Advancement was always predicated on greater education and experience. Reading
literature, mastering grammar and syntax, improved diction, training the mind
for such mental gymnastics — all that is antithetical to communicating at the
speed of light on Facebook and Twitter, to announce each minute while walking,
driving or talking, “Whatsup?” “I’m OK, you?” and other critical exchanges of
knowledge. Sending a picture of yourself driving has turned the inane into the
essential, and something great and noble was lost in that bargain. Sometimes
danger follows — like yesterday when a 16-wheeler on the 99 swerved in and out
of the left lane, while the driver was texting vital commentary on Dante’s Inferno
or a new insight on the Federalist Papers.
The underclass is hooked on electronic dope. They are not fracking
or building houses. And they are not on idle evenings scanning the Internet to
discover what Venice looks like or to learn the etymology of democracy or even
to learn how to tile or do wiring, at least not normally. Instead it is a sort
of addiction to images, graphics, and the sheer speed of communicating. How can
you advise a youth that improving his computing skills, his language, his
demeanor, and his work ethic is essential to social mobility and the general
collective tranquility and stability of society, when you are competing against
Grand Theft Auto and Tweets, or, for
that matter, the therapeutic industry reassuring the unemployed that someone
somewhere did this to him?
In sum, our Al Gore elite climbed into the tastefully empty
observation cupola, pulled up the trap door, and now gazes at the view. It does
not always like what it sees interrupting its majestic vistas, and so shouts to
those below on the too crowded ladder that the way is barred, to climb down and
stay down.
Government has become a paramecium, an amoeba whose prime
directive is to grow and consume and multiply without knowledge of what it is
supposed to be doing other than expanding. Or maybe the better metaphor is the
zombie. The groping state smells those still alive and then plods and claws
itself toward the few remaining living, in a mindless effort to incorporate or
devour them. The zombie likes best the scent of the pizza franchiser or masonry
contractor, not the welfare recipient or the Facebook executive.

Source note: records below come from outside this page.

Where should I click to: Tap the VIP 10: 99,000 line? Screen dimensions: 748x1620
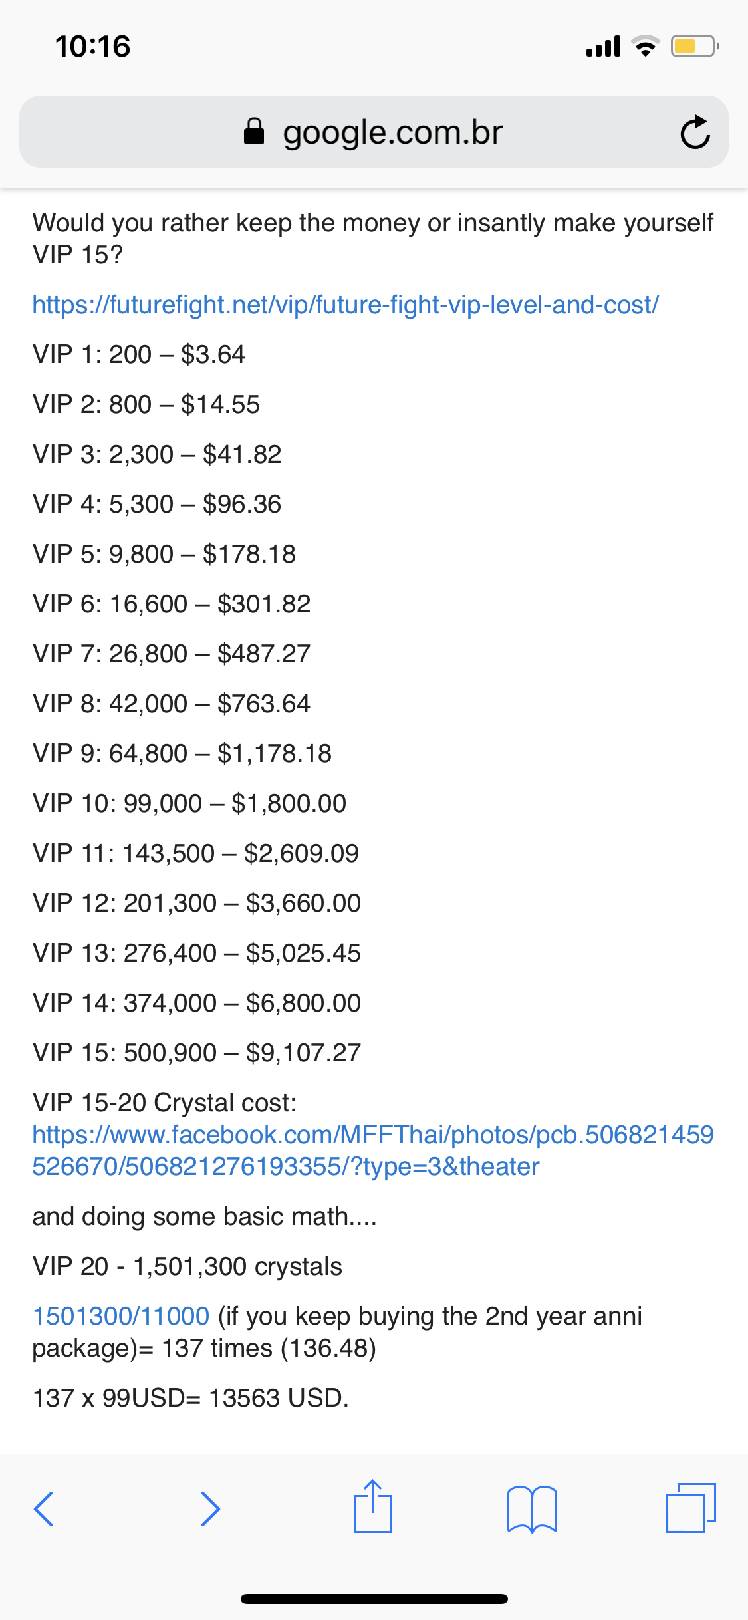click(189, 803)
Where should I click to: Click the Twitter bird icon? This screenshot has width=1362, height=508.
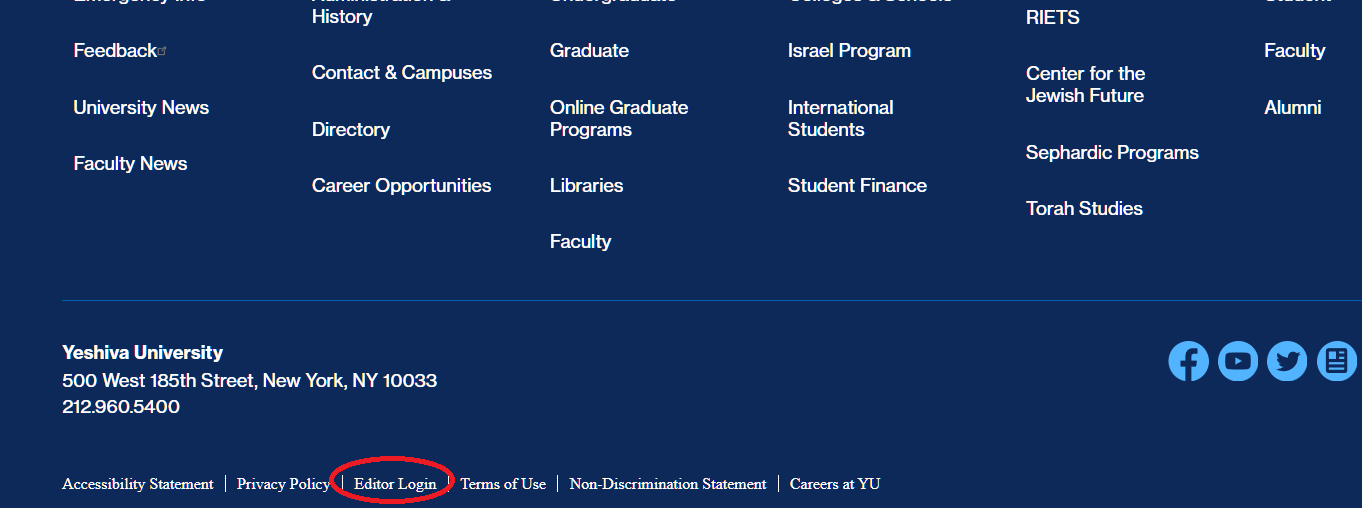pyautogui.click(x=1287, y=361)
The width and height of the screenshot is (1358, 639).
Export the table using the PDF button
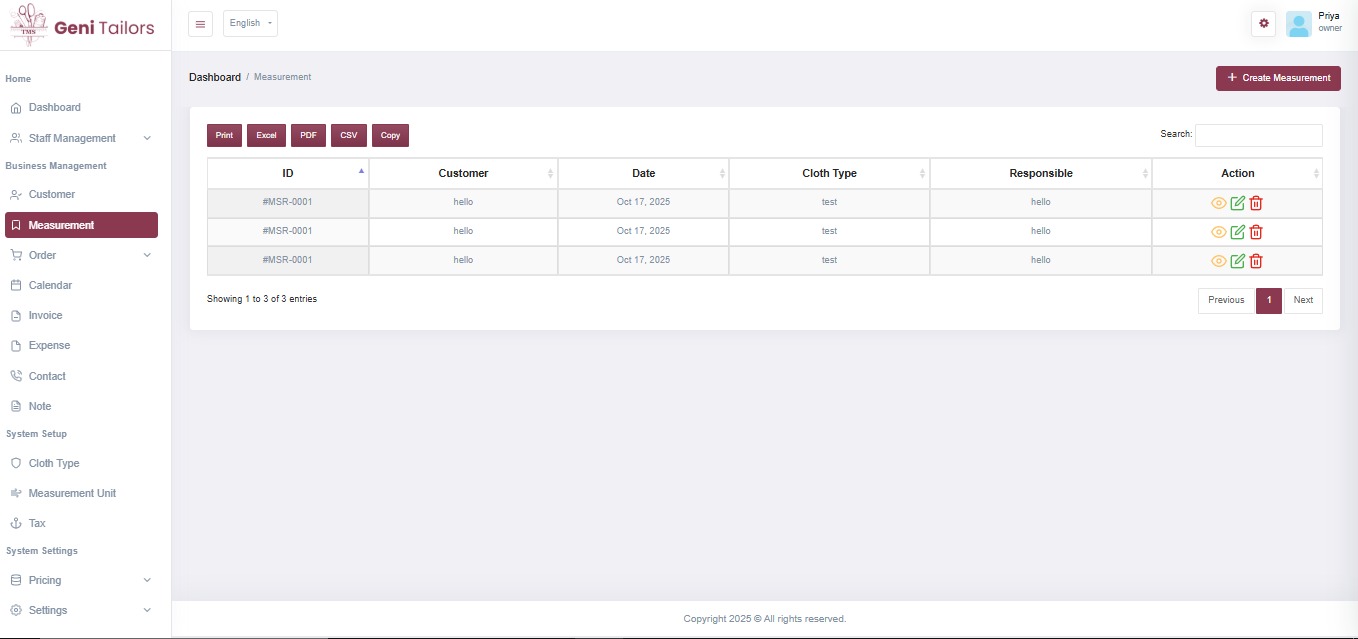pyautogui.click(x=308, y=135)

Finally, poverty and the underclass are now disguised with an
electronic veneer. Watching Oprah during the day with access to free food while
tweeting, Facebooking and video-gaming is not quite Dickensian London, and
therefore the elemental struggle to climb out is far harder. It was always more
difficult for wily Odysseus to escape the Lotus-eaters than the Cyclopes.
Physical deprivation and hunger are one thing; the poverty of the
mind and psyche is quite another. Crashing Costco to find bulk beans and
rice is not the same as flash-mobbing for Air Jordans and iPhones.
How odd that our cultural elite and our dependent poor are
somewhat alike, in a symbiotic relationship in which the latter guilt-trip the
former for entitlements, with the assurance that the top of the pyramid is safe
and free to fritter about far from those they worry about. No wonder those in
between who lack the romance of the poor and the privileges and power of the
elite are shrinking.
We are entering the age of the bread-and-circuses Coliseum:
luxury box seats for the fleshy senatorial class, free food and tickets
for the rest — and the shrinking middle out in the sand of the arena providing
the entertainment.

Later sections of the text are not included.